All’Italia serve dar subito slancio ai progetti del Pnrr, investire strategicamente, consolidare la ripresa per mostrare la bontà della rottura della linea austeritaria. Le nomine di Draghi in società come Cdp e Ferrovie sono in questo contesto funzionali a dare un volano al flusso di investimenti per alimentare il capitale politico del governo. In gioco ci sono i futuri assetti dell’Europa. Nella cui definizione l’Italia è tornata centrale, interpretando il vento di discontinuità e di cambiamento che da tempo soffia da oltre Atlantico.
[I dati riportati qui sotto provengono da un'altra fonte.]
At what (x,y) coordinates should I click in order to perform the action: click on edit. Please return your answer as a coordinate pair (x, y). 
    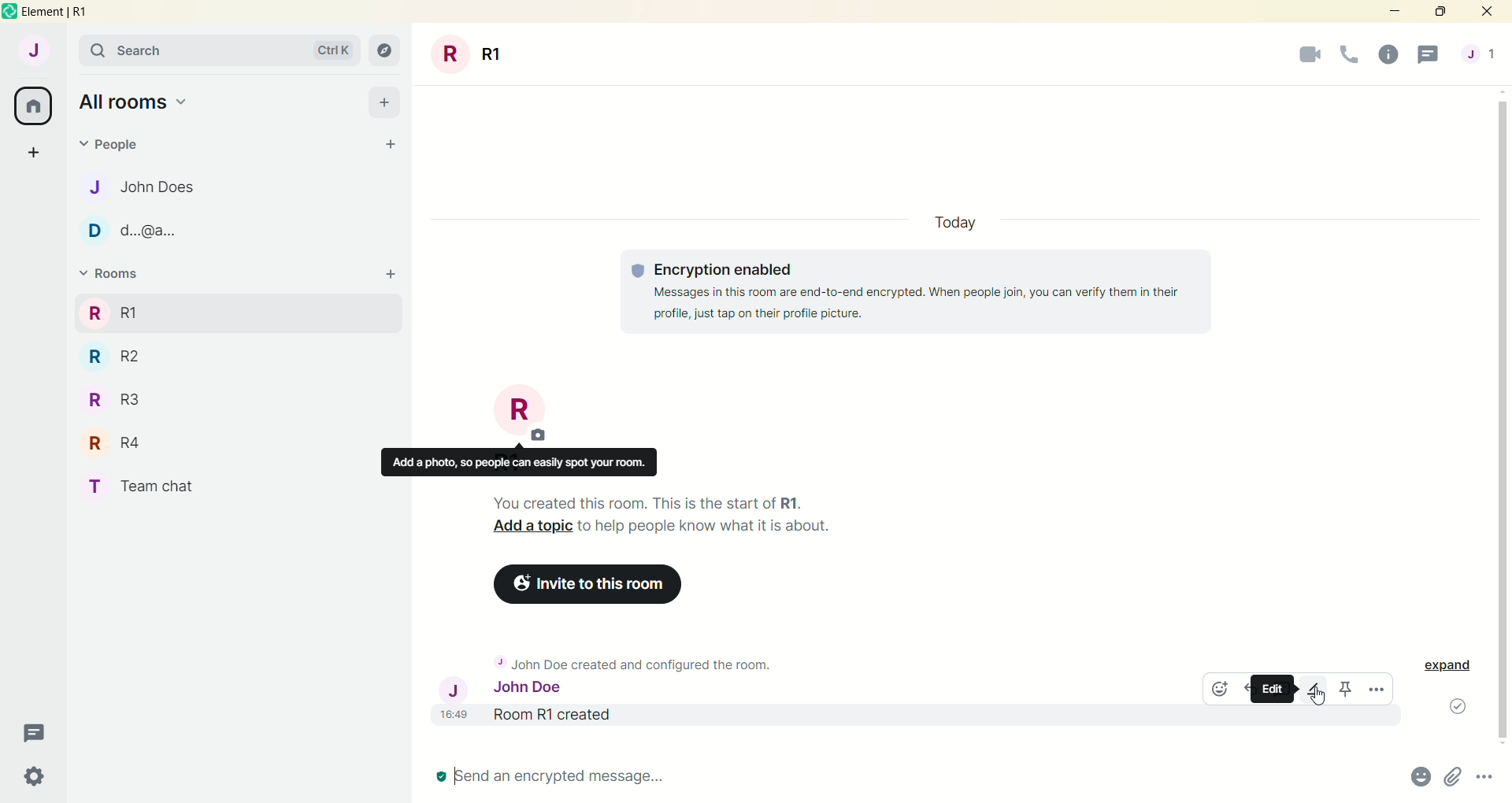
    Looking at the image, I should click on (1269, 689).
Gli Usa, alla finestra, sono a favore della rottamazione dell’austerità, in passato fattore deflazionistico per l’intero sistema mondiale. E Draghi sa ben cogliere gli orientamenti in via di definizione oltre Oceano. Sapendo bene che su questi temi un cambio di rotta per l’Europa troverebbe Roma e Washington pienamente concordi. E che la fine dell’austerità è un obiettivo che, in fin dei conti, gioverebbe conseguire a ogni cittadino dell’Unione, affinche i disastri dello scorso decennio diventino solo un ricordo.